Temperature is a very critical thing for all living things, as we are kept alive by enzymatic reactions and as enzymes have critical thresholds beyond which they cannot function, high temperatures lead to ‘Heat death’.  In addition to the direct impact that we are seeing, with heat related deaths  in Pakistan and India; there is also the fact that food production will diminish with rising temperatures, as the temperature threshold for chlorophyll (the green in the leaves) is 39 degrees; beyond this, productivity will be impacted as the chlorophyll  ceases to be effective. In many parts of the world temperatures are rising well above the danger line. This is a central reason why we have to contribute to maintaining the global temperature below a 1.5-degree rise.  The tragedy of Sri Lanka is that while the President makes a policy statement on international stages, the fossil fuel lobby is busy working with some complaint bureaucrats insisting on a share of fossil fuel (coal, oil or gas) in the national energy futures scenario. Such greedy thoughtless action by the nexus of corrupt bureaucrat - businessmen-politicians  (BBP) will endanger generations.  When the whole world is moving to reduce their dependency on fossil fuels, we seem to be the exception, by wanting to increase our dependency on fossil fuel to sustain this ‘development’.

We have become a nation of international hypocrites. We preach about our concern for the environment, our concern for public health and our adherence to Buddhist principles, on all possible international stages, while doing the total opposite at home. Our ecosystems are in tatters and we crow about sustainability; our biodiversity restricted to tiny patches in a sea of mono cultures and we shout about the wonderful biodiversity Sri Lanka possesses, our seas are so polluted that a simple cut can get infected in many locations and we talk about having clean, unspoilt beaches.

Q How can renewable energy cater to maintain a cleaner and greener environment in Sri Lanka?

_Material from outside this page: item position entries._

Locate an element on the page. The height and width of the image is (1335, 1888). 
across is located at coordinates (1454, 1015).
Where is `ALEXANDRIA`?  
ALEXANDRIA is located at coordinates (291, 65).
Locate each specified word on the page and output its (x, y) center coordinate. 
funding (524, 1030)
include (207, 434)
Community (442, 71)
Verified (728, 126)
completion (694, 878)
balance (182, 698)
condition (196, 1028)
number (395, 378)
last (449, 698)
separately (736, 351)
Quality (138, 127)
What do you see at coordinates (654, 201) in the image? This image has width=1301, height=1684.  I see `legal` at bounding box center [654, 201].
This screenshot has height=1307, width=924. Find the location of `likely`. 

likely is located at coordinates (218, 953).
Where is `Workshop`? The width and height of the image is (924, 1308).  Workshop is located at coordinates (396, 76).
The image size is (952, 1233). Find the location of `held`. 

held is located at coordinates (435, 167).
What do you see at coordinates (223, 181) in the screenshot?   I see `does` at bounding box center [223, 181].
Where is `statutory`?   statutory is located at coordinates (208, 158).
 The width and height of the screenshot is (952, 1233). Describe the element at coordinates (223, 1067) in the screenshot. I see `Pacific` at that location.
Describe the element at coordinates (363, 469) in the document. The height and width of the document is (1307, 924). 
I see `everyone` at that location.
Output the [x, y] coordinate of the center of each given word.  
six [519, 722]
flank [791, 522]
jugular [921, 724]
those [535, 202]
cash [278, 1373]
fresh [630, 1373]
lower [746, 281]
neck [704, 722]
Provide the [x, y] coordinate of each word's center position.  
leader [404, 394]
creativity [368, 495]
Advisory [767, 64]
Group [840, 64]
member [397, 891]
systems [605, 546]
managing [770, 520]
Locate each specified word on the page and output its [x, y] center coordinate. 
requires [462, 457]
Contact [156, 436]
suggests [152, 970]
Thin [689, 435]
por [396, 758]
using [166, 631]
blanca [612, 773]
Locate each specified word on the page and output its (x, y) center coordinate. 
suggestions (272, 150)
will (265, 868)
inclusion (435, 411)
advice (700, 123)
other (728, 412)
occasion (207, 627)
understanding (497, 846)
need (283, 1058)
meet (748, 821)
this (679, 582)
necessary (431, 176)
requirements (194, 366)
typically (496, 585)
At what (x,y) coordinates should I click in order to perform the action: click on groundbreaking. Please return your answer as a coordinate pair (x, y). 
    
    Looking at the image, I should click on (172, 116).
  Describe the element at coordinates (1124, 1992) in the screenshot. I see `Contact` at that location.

By ensuring the development of technologies that do not need fossil generated energy and by creating a production capacity to market the technology.  Look at the value added to products that promote a cleaner and greener environment. Ensure that growth predictions consider the need to have a renewable energy input consideration in all development projects. Building massive edifices without considering the drain on the national energy production system, forces (or encourages) the bureaucrats to project a huge energy demand scenario and frighten us into accepting fossil energy.  The construction industry should be guided by the capacity to supply renewable energy; in that way we could have a more sustainable form of development. If we work to realize the value of Ecosystem Services (ES) in our GNP accounting, not only can we rise out of debt, but it will  also move us rapidly into a greener environment in Sri Lanka.

Q Overall, what message would you like to convey to the local authorities and the public on how they should help mitigate the risks of natural disasters, both locally and in a global scale? 


Appreciate and understand the nature of the lands around you. Understand your situation on the landscape. If in a flood prone area, plan for floods. In earth slip areas plan good drainage. Protect your local watershed. At a global scale we should be serious about the pledge that the President made at CoP 21.  Fossil fuel as an energy source should be discouraged.  Place a lower priority on mindless consumerism. Get ready for extreme episodic events from heat to drought to flood. Begin working with international climate modellers to develop predictive models for our area. Develop Protocols so that one can respond to oncoming extreme episodic events. Know your neighbours and know some basic responses to disaster situations in your area.  In events of disaster it is always the individual citizen who is first to respond. The Government must be prepared, but the first response is always the private citizen, the Government should strive to build up this capacity.